> _EXERCISE DIRECTIONS_:
Reproduce verbatim the portion of the entries that begins with the line containing "This screenshot has height=1630, width=1888." and ends with the line containing "Action: (758, 1188)", including both of those lines.

> _THE RECORDS_:
============
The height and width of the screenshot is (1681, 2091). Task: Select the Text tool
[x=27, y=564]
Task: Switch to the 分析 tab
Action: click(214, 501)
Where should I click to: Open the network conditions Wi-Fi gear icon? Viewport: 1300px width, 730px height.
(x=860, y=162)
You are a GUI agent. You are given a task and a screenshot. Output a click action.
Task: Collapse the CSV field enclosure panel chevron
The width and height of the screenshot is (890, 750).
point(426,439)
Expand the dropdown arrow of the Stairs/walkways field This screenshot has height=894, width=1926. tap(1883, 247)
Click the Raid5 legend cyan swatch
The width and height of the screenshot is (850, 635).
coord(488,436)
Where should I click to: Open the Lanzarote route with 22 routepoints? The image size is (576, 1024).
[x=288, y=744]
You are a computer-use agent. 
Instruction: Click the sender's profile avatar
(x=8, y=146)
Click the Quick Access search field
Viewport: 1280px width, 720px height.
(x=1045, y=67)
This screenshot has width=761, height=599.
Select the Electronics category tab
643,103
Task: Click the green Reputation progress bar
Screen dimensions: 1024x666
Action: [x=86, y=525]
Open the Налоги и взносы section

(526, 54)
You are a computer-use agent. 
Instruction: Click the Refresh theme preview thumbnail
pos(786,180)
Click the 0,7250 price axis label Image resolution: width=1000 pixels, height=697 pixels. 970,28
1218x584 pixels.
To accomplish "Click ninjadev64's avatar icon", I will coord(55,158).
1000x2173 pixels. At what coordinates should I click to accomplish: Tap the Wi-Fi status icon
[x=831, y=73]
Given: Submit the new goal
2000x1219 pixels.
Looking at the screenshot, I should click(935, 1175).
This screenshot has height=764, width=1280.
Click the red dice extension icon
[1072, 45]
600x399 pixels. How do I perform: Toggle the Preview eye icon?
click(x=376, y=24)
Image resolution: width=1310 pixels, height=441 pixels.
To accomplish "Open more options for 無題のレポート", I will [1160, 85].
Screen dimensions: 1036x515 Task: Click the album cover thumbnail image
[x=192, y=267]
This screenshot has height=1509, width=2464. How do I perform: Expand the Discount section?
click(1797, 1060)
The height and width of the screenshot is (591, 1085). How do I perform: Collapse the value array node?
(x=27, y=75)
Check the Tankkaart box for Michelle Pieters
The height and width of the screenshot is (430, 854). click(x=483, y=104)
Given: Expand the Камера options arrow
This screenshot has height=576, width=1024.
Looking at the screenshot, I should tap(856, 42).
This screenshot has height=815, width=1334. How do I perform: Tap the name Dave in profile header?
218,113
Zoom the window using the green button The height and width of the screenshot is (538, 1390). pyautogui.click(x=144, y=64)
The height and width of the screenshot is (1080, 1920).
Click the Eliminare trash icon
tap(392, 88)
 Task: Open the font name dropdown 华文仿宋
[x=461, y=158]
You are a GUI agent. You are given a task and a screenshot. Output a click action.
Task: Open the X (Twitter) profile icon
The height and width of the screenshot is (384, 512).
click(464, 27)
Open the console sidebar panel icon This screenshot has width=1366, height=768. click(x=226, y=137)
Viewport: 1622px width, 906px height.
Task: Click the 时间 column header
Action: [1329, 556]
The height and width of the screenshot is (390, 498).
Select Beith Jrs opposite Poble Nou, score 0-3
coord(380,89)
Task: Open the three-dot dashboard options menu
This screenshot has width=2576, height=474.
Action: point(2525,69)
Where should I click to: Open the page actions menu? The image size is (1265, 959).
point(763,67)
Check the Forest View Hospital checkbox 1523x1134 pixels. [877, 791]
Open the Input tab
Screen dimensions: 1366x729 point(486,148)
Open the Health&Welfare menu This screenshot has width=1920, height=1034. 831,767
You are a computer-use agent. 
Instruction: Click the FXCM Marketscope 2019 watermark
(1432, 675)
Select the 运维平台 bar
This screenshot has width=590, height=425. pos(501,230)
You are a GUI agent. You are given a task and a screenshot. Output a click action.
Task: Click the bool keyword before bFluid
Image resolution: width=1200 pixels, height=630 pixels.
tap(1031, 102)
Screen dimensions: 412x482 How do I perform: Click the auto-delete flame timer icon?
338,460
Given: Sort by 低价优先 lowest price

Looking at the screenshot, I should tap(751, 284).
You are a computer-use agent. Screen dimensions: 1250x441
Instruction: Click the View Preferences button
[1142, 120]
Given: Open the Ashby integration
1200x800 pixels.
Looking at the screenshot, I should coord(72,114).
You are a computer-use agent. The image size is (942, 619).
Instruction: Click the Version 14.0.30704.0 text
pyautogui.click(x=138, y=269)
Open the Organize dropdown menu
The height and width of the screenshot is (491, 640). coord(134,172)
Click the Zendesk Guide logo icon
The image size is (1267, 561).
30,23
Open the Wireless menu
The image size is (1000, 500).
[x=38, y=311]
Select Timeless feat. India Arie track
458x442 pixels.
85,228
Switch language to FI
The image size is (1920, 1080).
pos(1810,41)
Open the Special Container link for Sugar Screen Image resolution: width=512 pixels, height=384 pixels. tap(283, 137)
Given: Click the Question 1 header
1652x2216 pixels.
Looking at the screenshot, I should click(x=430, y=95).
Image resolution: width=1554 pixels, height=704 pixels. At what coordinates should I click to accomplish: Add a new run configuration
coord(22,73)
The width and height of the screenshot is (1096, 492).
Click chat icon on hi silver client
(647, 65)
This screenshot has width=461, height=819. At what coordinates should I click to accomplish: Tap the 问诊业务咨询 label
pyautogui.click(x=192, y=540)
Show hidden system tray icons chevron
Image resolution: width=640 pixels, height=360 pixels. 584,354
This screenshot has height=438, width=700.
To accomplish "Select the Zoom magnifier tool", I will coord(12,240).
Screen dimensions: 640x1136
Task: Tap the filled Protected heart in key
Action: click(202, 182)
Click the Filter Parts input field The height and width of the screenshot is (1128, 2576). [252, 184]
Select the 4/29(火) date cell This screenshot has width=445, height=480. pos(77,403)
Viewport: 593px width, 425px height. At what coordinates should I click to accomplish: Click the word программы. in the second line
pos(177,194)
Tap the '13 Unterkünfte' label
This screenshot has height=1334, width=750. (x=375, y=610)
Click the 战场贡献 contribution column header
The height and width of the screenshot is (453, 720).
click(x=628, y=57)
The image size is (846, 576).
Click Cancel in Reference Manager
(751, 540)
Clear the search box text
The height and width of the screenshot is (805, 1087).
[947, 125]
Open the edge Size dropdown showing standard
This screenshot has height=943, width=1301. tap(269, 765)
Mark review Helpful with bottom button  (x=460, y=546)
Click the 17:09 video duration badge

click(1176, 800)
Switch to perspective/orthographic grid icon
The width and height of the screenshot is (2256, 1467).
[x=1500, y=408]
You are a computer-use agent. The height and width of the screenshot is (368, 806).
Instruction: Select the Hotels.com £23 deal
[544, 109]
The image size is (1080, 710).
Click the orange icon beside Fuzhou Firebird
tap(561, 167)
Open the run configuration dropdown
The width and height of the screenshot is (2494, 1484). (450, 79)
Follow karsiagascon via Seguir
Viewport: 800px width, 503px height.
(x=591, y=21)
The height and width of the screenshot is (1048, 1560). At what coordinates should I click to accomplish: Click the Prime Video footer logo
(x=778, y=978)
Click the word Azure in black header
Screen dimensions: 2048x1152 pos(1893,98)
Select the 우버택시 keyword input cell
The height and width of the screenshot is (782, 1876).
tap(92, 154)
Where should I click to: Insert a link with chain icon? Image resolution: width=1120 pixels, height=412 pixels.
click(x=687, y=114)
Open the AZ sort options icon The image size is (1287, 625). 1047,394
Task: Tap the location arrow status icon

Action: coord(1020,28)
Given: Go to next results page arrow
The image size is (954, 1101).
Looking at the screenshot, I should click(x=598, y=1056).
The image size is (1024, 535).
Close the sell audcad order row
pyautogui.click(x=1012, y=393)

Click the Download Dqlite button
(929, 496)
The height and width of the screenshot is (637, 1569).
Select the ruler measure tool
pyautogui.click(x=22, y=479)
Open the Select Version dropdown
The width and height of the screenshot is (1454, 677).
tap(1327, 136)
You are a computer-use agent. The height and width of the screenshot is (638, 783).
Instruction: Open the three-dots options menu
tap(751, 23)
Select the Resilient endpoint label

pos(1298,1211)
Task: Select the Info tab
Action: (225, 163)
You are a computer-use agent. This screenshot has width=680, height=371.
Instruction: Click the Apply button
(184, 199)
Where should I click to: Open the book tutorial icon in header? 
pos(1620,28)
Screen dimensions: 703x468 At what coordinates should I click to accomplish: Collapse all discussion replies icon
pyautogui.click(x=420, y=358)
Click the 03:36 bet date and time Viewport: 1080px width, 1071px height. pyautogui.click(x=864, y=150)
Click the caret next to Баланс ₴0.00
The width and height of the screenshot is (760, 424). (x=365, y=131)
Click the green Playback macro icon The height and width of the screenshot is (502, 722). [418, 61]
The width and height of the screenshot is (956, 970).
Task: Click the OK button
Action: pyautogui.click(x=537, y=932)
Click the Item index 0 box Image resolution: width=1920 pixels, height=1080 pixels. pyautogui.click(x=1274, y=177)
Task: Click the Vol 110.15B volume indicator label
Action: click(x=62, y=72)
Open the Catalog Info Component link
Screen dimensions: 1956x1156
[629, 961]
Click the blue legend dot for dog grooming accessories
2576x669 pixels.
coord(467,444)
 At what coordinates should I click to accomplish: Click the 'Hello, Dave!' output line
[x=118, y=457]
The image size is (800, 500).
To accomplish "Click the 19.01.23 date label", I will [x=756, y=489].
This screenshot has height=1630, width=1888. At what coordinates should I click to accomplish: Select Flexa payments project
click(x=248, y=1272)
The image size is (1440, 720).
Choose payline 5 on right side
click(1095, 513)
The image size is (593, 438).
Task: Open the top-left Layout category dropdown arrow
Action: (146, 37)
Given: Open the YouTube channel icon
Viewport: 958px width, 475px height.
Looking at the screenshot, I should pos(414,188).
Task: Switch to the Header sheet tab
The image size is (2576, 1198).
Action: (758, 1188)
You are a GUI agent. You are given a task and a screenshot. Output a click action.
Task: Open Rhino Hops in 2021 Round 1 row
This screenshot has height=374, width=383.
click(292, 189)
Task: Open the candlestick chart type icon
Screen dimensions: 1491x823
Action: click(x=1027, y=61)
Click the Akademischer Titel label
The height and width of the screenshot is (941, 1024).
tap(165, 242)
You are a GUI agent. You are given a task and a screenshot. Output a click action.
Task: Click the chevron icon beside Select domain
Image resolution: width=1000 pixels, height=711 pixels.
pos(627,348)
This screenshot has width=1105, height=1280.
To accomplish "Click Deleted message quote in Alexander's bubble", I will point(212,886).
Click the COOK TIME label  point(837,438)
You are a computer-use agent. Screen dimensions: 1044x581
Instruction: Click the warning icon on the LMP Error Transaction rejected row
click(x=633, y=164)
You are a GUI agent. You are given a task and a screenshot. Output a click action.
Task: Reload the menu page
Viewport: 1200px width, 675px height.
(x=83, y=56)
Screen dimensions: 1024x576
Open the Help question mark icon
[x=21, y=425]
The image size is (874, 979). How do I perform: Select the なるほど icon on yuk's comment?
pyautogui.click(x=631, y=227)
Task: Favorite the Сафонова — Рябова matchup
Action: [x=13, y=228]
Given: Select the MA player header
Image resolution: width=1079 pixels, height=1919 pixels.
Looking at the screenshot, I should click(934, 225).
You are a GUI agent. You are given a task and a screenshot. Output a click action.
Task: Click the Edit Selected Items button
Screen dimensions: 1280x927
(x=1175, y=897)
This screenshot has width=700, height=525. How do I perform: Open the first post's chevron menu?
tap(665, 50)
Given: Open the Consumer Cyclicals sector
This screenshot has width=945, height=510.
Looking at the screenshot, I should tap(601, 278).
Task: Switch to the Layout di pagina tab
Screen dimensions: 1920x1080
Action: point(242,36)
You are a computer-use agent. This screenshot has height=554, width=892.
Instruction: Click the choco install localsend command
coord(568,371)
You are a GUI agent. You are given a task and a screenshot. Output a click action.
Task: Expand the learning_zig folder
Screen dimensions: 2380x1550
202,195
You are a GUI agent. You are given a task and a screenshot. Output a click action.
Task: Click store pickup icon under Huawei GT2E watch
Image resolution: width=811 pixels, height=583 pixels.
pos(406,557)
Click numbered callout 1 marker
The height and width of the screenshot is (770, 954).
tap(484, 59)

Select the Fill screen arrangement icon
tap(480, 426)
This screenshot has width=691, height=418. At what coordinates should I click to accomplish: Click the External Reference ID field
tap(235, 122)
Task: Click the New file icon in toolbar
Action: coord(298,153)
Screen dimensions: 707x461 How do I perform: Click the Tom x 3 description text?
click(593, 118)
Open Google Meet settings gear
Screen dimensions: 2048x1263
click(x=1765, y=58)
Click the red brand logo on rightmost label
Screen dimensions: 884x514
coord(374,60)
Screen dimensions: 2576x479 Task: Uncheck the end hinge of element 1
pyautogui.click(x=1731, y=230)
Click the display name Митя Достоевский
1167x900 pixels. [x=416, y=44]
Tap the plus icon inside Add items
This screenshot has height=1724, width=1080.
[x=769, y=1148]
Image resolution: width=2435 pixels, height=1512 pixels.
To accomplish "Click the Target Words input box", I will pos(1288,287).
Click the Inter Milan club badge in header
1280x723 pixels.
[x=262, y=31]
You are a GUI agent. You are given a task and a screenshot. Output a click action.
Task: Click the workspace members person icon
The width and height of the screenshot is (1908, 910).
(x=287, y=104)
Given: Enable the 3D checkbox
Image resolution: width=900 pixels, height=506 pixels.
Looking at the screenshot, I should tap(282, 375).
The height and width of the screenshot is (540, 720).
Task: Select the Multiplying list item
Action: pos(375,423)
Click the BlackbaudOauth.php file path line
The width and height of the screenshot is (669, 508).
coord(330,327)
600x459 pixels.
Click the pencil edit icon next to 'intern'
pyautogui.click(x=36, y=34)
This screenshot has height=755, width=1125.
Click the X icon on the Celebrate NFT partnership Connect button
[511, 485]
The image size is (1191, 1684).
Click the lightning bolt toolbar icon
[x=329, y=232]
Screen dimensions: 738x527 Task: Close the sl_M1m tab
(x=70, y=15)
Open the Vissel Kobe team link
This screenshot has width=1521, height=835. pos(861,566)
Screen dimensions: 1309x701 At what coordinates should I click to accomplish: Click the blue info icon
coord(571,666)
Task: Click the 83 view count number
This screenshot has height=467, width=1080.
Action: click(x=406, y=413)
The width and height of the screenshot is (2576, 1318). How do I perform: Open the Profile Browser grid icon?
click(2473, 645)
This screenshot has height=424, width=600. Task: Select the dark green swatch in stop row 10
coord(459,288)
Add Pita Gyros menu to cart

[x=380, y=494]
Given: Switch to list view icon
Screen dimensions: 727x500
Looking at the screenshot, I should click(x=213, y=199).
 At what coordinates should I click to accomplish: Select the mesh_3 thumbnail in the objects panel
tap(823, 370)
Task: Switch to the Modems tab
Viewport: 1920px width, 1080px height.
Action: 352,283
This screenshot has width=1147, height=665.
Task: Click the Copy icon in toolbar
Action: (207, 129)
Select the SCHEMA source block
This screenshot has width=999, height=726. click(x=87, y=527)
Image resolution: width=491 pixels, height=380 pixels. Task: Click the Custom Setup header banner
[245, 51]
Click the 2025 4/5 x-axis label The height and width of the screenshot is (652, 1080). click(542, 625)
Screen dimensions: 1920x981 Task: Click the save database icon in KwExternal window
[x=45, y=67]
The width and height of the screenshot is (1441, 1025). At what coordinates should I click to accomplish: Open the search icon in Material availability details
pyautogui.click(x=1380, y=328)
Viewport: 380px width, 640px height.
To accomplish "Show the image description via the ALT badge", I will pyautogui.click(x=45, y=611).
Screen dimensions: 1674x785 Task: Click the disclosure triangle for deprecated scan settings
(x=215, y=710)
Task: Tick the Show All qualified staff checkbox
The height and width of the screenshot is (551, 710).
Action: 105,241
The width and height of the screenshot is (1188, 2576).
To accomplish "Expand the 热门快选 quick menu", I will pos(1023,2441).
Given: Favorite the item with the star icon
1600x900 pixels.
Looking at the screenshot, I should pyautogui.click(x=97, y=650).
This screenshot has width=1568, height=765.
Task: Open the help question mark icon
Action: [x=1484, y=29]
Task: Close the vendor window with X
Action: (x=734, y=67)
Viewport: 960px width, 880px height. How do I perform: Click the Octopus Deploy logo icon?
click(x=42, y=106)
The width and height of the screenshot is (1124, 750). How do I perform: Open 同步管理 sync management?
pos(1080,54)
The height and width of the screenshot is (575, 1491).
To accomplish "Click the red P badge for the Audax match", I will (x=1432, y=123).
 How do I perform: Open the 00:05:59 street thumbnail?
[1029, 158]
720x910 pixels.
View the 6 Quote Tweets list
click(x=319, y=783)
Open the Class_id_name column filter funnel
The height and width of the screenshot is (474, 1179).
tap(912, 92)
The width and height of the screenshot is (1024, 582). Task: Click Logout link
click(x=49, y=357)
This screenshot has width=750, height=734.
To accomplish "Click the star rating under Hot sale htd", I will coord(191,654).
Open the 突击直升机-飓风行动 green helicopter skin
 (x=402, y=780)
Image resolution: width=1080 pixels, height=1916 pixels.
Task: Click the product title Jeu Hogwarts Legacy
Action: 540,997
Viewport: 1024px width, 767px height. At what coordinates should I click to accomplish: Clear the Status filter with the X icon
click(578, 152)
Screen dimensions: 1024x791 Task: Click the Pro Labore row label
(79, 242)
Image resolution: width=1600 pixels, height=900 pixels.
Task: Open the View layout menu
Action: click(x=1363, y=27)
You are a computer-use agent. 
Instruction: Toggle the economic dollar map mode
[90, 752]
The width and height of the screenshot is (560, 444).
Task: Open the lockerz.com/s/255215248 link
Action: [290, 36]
============
> _TASK SOLUTION_:
This screenshot has height=1630, width=1888. At what coordinates should I click to accomplish: Select Flexa payments project
click(x=248, y=1272)
The image size is (1440, 720).
Choose payline 5 on right side
click(1095, 513)
The image size is (593, 438).
Task: Open the top-left Layout category dropdown arrow
Action: (146, 37)
Given: Open the YouTube channel icon
Viewport: 958px width, 475px height.
Looking at the screenshot, I should pos(414,188).
Task: Switch to the Header sheet tab
The image size is (2576, 1198).
Action: (758, 1188)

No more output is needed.